Journal of Electrocardiology
- Discipline: Cardiology
- Language: English
- Edited by: Galen S. Wagner

Publication details
- History: 1968-present
- Publisher: Churchill Livingstone
- Frequency: Bimonthly
- Impact factor: 1.438 (2020)

Standard abbreviations
- ISO 4: J. Electrocardiol.

Indexing
- CODEN: JECAB4
- ISSN: 0022-0736 (print) 1532-8430 (web)
- LCCN: 75003900
- OCLC no.: 01754562

Links
- Journal homepage; Online access; Online archive;

= Journal of Electrocardiology =

The Journal of Electrocardiology is a peer-reviewed medical journal covering electrocardiography, vectorcardiography, cardiac arrhythmias, membrane action potential, cardiac pacing, monitoring defibrillation, instrumentation, drug effects, and computer applications.

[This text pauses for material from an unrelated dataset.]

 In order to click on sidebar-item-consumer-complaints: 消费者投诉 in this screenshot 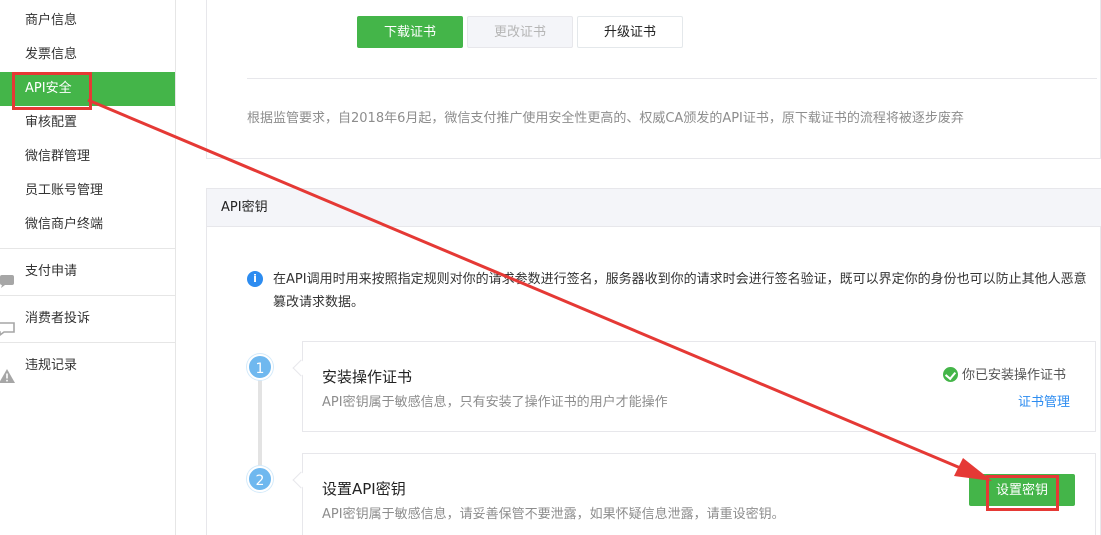, I will do `click(88, 319)`.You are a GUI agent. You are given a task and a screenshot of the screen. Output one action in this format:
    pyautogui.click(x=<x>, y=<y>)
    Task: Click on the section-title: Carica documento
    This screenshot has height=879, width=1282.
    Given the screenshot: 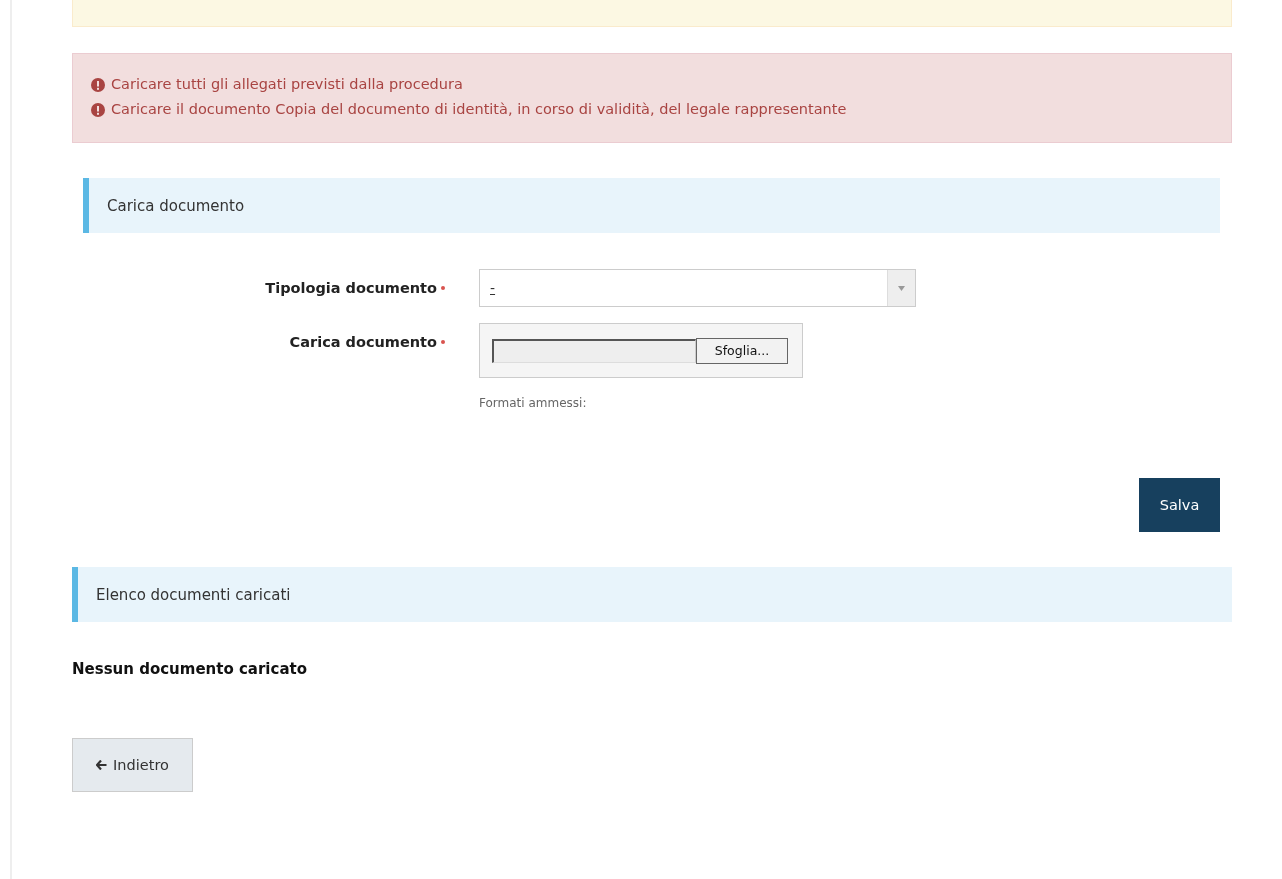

It is the official journal of the International Society for Computerized Electrocardiology and the International Society of Electrocardiology.

== Abstracting and indexing ==
The journal is abstracted and indexed in:
- Current Contents/Clinical Medicine
- EMBASE
- Index Medicus/MEDLINE/PubMed
- Science Citation Index
- Scopus
According to the Journal Citation Reports, the journal has a 2013 impact factor of 1.363.